> 目的 A: 産地偽装米の記事のうち「週刊ダイヤモンド2017/2/18号に」で始まる段落を、主な事実を残して箇条書きに直してください。

> 文書の抜粋:
今度は産地偽装米騒動

 

 JAグループ京都の米穀卸の「京山」による、米の産地偽装疑惑が浮上した。

 週刊ダイヤモンド2017/2/18号に、京山が精米・販売したコシヒカリ4袋(各5kg入り)を購入、日本穀物検定協会に開封と、サンプル 採取のための均分を依頼し、同位体研究所に炭素・酸素・窒素安定同位体比による原産地判別を依頼したという。
 同位体研究所 原産国・産地の判別検査  
 これは作物の原産地により含まれる炭素、酸素、窒素の安定同位体が異なる事を利用した検査法で、高精度で判定できるとされる。
 生元素安定同位体比解析によるコシヒカリの産地判別の可能性  
 米以外にも高精度で判定できるため広く採用されている。

> 目的 B: 記録のうち、「Image resolution: width=323」を含む行から「Open the Switch」を含む行までを、両端の行も含めてそのまま書き出してください。

> 利用できる記録:
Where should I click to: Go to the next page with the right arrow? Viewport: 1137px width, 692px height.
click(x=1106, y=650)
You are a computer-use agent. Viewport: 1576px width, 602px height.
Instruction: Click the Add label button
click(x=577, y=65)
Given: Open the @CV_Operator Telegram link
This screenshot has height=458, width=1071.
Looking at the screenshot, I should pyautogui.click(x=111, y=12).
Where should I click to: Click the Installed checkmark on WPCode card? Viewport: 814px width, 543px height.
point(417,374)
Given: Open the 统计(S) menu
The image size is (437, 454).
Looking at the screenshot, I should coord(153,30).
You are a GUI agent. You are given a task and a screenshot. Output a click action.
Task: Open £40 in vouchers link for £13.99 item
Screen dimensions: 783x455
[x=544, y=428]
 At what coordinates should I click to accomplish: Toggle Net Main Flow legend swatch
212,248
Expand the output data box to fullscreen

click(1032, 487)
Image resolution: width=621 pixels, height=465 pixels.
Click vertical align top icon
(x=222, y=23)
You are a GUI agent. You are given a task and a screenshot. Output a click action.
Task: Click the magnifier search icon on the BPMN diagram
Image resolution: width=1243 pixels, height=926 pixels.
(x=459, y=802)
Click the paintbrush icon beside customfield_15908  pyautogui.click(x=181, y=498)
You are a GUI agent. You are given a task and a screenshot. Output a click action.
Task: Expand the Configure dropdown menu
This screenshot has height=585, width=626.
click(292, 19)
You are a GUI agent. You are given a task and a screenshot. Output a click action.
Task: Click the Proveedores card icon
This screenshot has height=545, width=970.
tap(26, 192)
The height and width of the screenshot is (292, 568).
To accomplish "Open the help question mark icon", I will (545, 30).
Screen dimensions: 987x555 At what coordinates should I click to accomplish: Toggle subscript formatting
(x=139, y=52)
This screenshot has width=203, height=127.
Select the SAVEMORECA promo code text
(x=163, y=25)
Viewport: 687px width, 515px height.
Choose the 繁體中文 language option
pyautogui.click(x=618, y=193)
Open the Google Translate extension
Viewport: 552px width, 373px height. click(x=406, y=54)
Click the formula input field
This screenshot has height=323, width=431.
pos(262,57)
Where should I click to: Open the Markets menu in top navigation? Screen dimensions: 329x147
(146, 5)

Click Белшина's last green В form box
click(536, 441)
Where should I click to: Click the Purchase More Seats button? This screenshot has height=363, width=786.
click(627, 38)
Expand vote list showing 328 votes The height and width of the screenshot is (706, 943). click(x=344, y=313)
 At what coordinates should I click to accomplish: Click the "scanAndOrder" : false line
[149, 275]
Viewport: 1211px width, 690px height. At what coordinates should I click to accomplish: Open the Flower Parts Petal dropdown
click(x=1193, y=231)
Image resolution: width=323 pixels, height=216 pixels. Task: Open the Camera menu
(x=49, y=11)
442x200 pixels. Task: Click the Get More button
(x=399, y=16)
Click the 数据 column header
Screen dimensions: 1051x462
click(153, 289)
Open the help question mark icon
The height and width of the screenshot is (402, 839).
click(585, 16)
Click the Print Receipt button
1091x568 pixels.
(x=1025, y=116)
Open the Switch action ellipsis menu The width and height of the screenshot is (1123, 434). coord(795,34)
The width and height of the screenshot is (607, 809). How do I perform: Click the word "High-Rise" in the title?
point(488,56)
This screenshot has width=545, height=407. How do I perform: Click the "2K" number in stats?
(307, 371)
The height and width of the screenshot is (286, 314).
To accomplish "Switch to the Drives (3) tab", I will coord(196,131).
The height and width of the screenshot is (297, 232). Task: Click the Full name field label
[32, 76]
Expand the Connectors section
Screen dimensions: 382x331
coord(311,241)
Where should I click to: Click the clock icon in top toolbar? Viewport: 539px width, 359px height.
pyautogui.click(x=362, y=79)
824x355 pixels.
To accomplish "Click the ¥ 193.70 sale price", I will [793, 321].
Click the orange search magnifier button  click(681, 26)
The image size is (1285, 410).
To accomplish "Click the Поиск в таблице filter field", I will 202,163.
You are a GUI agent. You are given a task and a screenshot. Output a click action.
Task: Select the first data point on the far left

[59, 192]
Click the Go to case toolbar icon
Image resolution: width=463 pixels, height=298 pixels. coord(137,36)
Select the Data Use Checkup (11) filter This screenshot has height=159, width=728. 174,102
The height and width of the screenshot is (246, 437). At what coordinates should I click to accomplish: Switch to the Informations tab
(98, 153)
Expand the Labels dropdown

> 結果 A:
- 掲載: 週刊ダイヤモンド2017/2/18号
- 購入したもの: 京山が精米・販売したコシヒカリ4袋(各5kg入り)
- 日本穀物検定協会への依頼: 開封と、サンプル採取のための均分
- 同位体研究所への依頼: 炭素・酸素・窒素安定同位体比による原産地判別

> 結果 B:
Image resolution: width=323 pixels, height=216 pixels. Task: Open the Camera menu
(x=49, y=11)
442x200 pixels. Task: Click the Get More button
(x=399, y=16)
Click the 数据 column header
Screen dimensions: 1051x462
click(153, 289)
Open the help question mark icon
The height and width of the screenshot is (402, 839).
click(585, 16)
Click the Print Receipt button
1091x568 pixels.
(x=1025, y=116)
Open the Switch action ellipsis menu The width and height of the screenshot is (1123, 434). coord(795,34)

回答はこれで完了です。